- Saved data entries
========================================================================

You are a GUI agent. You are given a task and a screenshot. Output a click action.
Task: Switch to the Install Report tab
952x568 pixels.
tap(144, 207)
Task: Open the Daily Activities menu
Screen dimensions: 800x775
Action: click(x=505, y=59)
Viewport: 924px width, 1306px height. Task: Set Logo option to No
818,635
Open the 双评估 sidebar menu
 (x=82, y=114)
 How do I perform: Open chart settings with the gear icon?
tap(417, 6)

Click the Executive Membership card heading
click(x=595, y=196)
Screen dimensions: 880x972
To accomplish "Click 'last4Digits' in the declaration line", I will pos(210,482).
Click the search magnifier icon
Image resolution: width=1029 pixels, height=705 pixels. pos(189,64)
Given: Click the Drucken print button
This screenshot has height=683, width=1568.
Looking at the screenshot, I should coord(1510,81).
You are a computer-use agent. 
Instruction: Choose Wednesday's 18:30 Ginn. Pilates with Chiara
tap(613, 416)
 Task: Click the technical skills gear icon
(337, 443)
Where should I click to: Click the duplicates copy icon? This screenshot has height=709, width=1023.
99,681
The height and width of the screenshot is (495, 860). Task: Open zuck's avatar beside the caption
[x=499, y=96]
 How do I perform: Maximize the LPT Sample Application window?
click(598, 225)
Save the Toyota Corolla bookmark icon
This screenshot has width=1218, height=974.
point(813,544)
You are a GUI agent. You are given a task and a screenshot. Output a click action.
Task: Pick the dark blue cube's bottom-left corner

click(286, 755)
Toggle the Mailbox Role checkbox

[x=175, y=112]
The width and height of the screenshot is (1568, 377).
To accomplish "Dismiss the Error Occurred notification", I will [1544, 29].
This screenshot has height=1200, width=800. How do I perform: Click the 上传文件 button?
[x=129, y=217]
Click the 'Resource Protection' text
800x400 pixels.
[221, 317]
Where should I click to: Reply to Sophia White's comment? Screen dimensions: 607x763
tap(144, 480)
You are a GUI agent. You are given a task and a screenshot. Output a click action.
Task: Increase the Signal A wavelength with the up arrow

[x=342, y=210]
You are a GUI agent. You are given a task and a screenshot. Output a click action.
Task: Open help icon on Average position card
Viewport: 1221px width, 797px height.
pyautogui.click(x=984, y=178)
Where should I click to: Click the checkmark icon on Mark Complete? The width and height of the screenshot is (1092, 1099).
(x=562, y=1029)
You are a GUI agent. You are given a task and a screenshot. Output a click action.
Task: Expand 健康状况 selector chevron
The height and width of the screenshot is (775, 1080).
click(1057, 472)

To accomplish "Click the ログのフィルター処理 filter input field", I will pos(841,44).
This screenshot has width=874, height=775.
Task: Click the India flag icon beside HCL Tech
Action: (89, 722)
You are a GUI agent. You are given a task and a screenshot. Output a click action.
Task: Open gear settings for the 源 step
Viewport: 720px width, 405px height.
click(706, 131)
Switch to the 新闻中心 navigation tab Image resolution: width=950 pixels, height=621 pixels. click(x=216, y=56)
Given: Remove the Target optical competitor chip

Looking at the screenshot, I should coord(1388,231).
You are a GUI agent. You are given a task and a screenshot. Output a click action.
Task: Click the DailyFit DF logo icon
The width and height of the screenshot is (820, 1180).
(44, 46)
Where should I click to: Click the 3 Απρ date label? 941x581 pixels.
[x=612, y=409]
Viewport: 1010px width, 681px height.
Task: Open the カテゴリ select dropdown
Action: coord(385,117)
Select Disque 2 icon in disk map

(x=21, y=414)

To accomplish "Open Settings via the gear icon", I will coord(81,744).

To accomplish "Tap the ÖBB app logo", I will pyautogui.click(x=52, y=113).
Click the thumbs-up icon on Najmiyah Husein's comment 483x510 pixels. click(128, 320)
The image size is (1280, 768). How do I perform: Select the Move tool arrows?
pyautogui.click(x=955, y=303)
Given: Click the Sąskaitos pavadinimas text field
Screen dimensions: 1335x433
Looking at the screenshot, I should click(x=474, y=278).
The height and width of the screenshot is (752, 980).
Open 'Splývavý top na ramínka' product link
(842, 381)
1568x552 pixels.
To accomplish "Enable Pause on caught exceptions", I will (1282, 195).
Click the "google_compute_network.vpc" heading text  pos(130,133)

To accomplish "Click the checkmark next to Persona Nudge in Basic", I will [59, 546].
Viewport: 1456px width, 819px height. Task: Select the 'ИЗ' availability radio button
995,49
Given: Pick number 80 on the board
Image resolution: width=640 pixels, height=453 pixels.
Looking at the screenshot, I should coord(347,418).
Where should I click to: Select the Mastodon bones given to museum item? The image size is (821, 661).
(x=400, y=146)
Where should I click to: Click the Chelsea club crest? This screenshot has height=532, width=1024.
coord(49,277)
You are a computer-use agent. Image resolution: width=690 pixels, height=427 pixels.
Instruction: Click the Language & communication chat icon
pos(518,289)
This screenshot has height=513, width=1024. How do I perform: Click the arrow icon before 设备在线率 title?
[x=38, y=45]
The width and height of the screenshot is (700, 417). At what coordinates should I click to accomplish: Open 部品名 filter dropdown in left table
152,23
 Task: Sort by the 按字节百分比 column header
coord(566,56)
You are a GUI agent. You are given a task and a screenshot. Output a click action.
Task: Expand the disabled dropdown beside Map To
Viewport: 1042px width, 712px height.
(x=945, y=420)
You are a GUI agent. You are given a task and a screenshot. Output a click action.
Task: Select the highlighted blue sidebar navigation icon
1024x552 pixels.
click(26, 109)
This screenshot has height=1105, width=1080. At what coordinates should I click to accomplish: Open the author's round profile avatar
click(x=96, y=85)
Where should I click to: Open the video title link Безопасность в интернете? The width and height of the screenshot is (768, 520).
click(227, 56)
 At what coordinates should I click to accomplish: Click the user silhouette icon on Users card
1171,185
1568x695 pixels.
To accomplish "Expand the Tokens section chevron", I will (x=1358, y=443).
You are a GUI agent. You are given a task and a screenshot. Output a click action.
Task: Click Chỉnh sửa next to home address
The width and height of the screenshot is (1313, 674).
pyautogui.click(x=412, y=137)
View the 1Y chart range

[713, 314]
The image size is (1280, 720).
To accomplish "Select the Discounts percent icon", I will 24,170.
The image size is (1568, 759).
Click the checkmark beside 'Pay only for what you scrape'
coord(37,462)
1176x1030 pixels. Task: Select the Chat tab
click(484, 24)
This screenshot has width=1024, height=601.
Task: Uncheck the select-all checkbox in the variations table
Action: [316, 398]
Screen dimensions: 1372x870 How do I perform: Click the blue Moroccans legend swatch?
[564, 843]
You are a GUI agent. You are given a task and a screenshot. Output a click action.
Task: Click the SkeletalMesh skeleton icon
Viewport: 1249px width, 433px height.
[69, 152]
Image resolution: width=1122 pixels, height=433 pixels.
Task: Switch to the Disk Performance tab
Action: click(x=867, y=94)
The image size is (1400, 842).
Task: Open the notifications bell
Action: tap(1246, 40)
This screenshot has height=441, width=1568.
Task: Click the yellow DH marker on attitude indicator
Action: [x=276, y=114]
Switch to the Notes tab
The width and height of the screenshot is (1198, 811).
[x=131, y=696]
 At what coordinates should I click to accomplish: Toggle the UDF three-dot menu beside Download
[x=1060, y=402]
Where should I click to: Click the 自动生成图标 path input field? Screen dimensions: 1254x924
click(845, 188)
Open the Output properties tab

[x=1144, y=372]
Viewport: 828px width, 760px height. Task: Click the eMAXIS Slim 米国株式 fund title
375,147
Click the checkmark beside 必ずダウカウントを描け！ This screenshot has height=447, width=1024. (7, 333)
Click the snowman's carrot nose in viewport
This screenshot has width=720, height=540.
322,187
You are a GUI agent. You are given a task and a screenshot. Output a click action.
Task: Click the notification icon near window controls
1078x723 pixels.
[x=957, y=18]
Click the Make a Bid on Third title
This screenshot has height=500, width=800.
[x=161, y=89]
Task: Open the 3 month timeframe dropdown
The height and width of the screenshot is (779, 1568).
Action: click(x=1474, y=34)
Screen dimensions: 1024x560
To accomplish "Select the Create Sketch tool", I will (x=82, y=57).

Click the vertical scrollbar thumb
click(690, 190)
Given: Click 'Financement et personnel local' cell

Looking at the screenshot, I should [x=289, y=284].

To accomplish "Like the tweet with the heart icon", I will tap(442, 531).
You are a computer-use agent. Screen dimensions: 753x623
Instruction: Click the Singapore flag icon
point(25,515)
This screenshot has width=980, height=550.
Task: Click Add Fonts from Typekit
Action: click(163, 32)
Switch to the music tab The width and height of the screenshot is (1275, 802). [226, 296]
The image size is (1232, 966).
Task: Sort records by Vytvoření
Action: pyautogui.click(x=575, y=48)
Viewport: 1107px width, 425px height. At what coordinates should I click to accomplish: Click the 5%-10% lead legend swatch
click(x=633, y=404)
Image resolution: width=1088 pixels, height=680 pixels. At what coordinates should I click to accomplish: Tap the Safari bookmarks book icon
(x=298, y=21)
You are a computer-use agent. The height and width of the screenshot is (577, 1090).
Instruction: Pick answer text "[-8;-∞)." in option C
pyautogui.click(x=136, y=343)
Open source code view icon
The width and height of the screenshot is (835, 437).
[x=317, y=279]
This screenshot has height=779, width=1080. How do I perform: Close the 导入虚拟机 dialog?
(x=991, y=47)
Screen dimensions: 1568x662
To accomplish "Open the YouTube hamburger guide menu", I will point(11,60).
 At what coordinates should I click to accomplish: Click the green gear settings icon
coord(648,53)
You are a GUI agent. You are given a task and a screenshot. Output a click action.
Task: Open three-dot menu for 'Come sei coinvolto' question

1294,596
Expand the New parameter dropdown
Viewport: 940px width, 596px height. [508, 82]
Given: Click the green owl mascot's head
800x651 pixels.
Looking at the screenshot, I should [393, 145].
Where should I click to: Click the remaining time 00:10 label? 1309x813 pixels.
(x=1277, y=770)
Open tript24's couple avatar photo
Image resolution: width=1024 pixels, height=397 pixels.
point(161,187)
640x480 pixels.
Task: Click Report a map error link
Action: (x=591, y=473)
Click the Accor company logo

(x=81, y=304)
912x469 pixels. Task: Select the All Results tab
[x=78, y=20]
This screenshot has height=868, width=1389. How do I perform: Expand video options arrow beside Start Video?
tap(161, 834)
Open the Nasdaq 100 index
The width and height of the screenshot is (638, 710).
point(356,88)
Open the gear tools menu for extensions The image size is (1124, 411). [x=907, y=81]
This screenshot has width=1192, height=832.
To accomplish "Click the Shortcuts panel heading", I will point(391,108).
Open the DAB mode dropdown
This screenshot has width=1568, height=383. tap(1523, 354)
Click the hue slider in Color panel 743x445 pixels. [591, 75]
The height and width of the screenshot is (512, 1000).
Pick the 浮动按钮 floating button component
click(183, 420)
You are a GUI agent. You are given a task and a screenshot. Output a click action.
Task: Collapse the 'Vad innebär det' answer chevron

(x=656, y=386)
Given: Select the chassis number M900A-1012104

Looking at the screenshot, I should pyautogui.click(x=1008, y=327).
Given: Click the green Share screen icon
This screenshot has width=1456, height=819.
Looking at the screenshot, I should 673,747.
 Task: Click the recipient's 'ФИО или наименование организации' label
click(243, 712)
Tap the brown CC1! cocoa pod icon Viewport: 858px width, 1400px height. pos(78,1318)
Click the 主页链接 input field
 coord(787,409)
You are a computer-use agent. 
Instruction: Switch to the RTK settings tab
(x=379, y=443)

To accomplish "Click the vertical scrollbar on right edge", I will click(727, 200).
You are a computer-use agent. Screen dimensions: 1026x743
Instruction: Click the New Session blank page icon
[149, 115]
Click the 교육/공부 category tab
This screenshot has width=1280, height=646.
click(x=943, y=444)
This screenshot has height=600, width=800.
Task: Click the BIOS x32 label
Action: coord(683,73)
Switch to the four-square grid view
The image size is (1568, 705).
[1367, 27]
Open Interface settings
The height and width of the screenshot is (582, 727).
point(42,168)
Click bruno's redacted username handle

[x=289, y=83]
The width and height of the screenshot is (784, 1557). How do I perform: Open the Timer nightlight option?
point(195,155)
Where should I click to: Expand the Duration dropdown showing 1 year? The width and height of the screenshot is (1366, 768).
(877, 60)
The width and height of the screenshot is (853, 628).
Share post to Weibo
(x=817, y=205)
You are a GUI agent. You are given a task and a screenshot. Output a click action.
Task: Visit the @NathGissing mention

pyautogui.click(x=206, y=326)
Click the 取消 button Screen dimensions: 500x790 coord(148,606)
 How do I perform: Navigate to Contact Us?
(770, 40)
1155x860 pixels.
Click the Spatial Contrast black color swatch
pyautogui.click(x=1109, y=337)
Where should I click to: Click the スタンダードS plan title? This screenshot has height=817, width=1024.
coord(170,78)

========================================================================

- About this task
Retype exactly the lines of the data above that fall between the line with "Where should I click to: Click the 自动生成图标" and the line with "Task: Open the 3 month timeframe dropdown", inclusive, and add nothing.

- Answer box
Where should I click to: Click the 自动生成图标 path input field? Screen dimensions: 1254x924
click(845, 188)
Open the Output properties tab

[x=1144, y=372]
Viewport: 828px width, 760px height. Task: Click the eMAXIS Slim 米国株式 fund title
375,147
Click the checkmark beside 必ずダウカウントを描け！ This screenshot has height=447, width=1024. (7, 333)
Click the snowman's carrot nose in viewport
This screenshot has width=720, height=540.
322,187
You are a GUI agent. You are given a task and a screenshot. Output a click action.
Task: Click the notification icon near window controls
1078x723 pixels.
[x=957, y=18]
Click the Make a Bid on Third title
This screenshot has height=500, width=800.
[x=161, y=89]
Task: Open the 3 month timeframe dropdown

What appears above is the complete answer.